General disclosure of the invention

It is an object of the present invention to provide a more dynamic rendering approach based on the input audio.

According to a first aspect of the present invention, this and other objects are achieved by an audio renderer for rendering a multi-channel audio signal having a number M of channels to a portable device having a number S of independent speakers, wherein S<M, comprising a first matrix application module for applying a primary rendering matrix to the input audio signal to provide a first pre-rendered signal suitable for playback on the multiple independent speakers, a second matrix application module for applying a secondary rendering matrix to the input audio signal to provide a second pre-rendered signal suitable for playback on the multiple independent speakers, a channel analysis module configured to calculate mixing gain according to a time-varying channel distribution, and a mixing module configured to produce a rendered output signal by mixing the first and second pre rendered signals based on the mixing gain.

According to a second aspect of the present invention, this and other objects are achieved by a method for rendering a multi-channel audio signal having a number M of channels to a portable device having a number S of independent speakers, wherein S<M, comprising applying a primary rendering matrix to the input audio signal to provide a first pre-rendered signal suitable for playback on the multiple independent speakers, applying a secondary rendering matrix to the input audio signal to provide a second pre-rendered signal suitable for playback on the multiple independent speakers, calculating mixing gain according to a time-varying channel distribution, and mixing the first and second pre-rendered signals based on the mixing gain to produce a rendered output signal.

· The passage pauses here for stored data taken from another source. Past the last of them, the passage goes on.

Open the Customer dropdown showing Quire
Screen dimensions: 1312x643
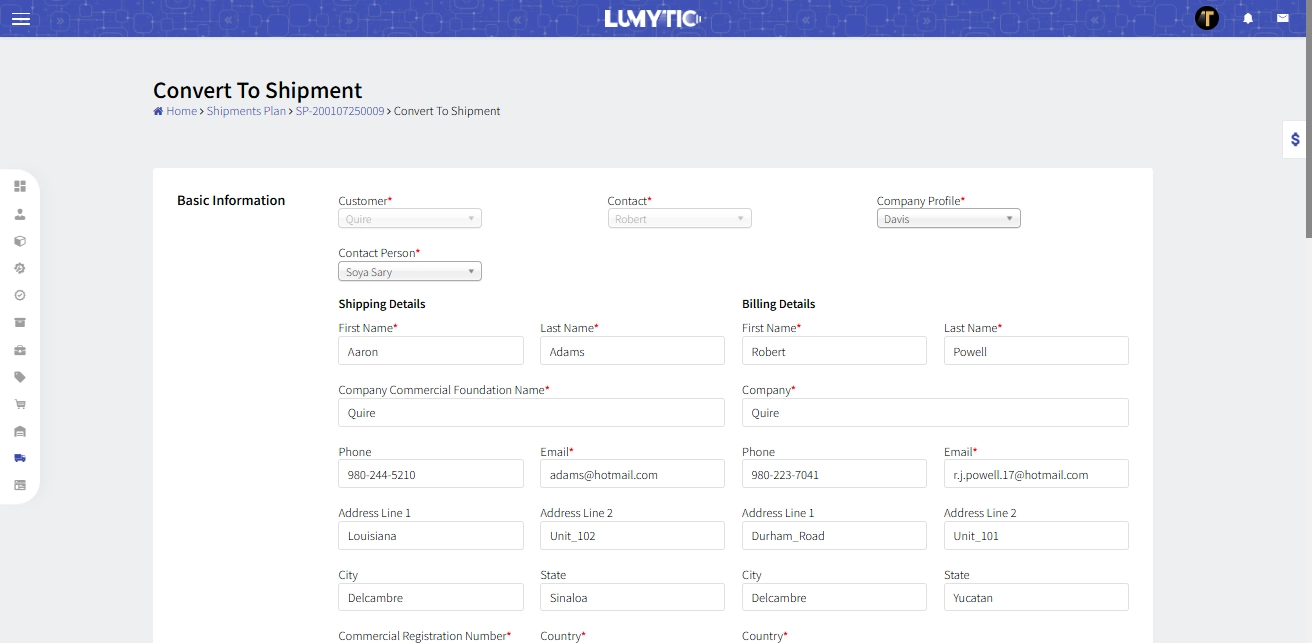pyautogui.click(x=410, y=219)
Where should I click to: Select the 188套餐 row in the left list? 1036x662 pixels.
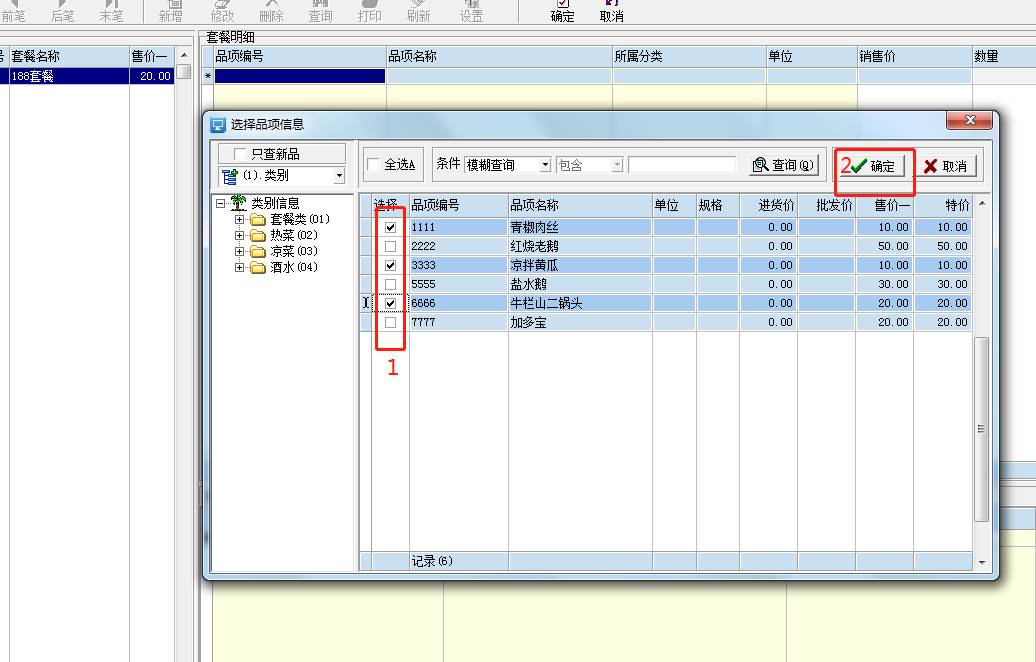pos(70,76)
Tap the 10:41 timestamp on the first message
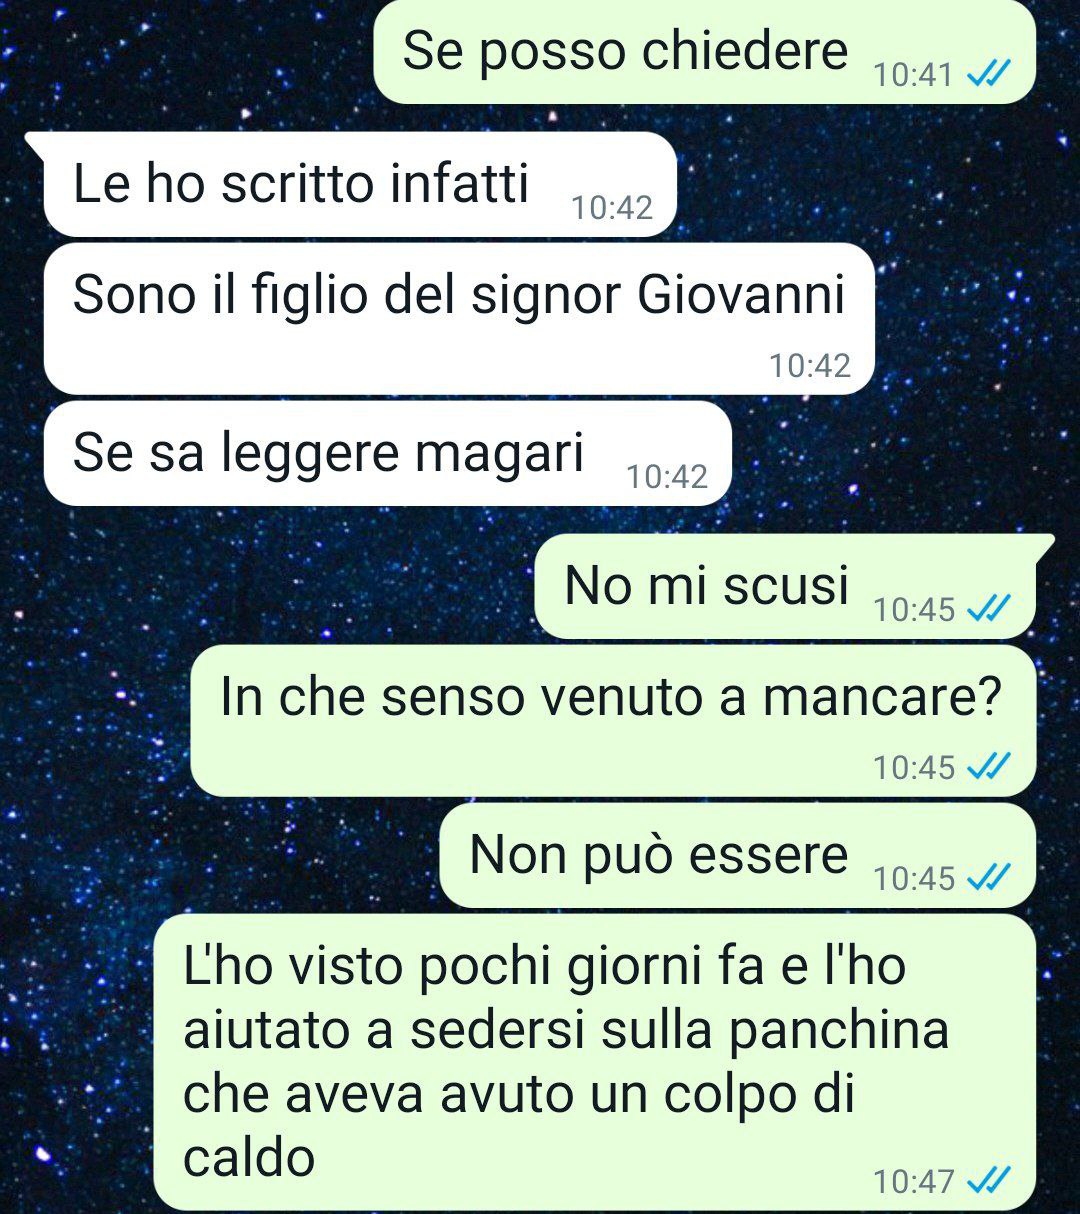1080x1214 pixels. click(912, 75)
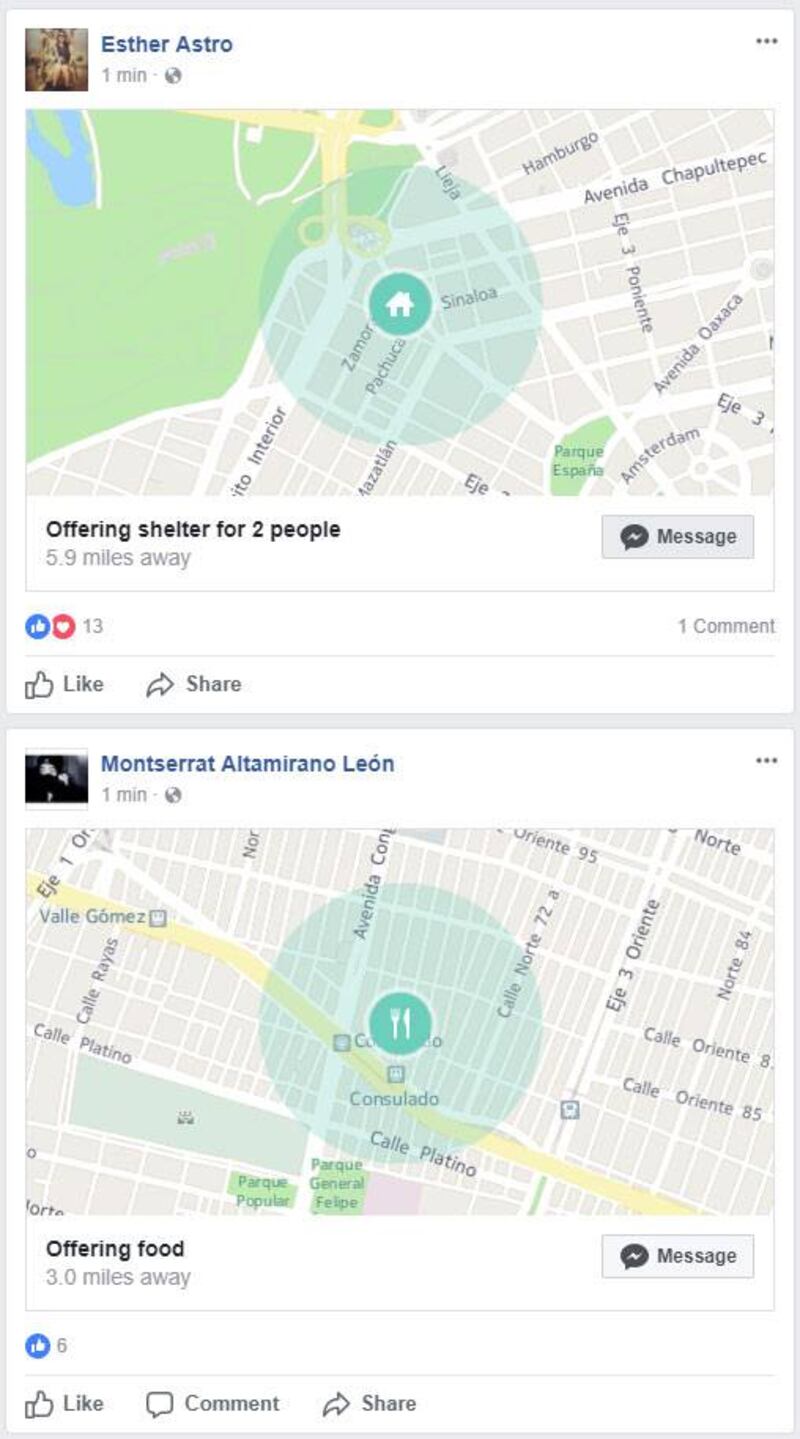
Task: View the 6 likes on food post
Action: 46,1346
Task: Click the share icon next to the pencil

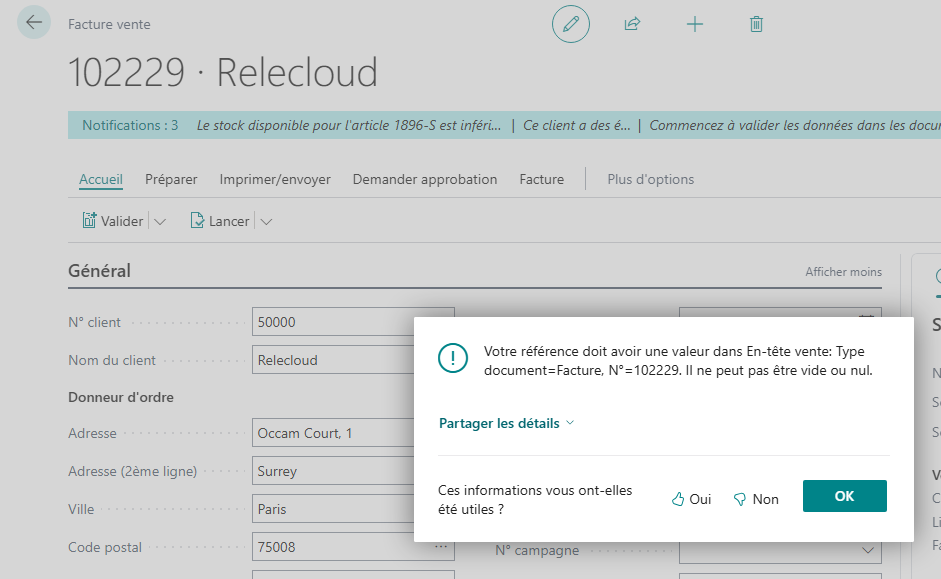Action: [632, 24]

The invention is based on the realization that a multichannel audio input may have a varying number of active channels. By providing several (at least two) different rendering matrices, and selecting an appropriate mix of rendering matrices based on an analysis of the input signal, a more efficient rendering on the available speakers can be achieved. In extreme cases, the rendered output will correspond to one of the pre rendered signals, in other cases it will be a mix of both.

The secondary rendering matrix can be configured to ignore at least one of the channels in the input audio format. This may be appropriate when one or several channels of the input signal are relatively weak, and thus no longer significantly contribute to the rendered output. One example of channels that may be weak during periods of time, are height channels, i.e. channels intended for playback on (height) speakers located above the listener, or at least higher than the other (direct) speakers.

A specific example relates to 5.1 .2 audio, i.e. audio having left, right, center, left rear, right rear, LFE, and left/right height channels. During some periods, for example the height channels may be relatively weak, in which case the 5.1 .2 signal degenerates to a 5.1 signal, i.e. six channels instead of eight. In that situation, the original rendering matrix (adapted for 5.1 .2) may lead to the unbalanced loudness between top-level and bottom-level speakers. According to the present invention, the rendering may be dynamically adjusted to focus on the currently active channels. So, in the given example, the input audio can be rendered using a rendering matrix adapted for 5.1 instead of a rendering matrix adapted for 5.1 .2. The following detailed description will provide more detailed examples of rendering matrices.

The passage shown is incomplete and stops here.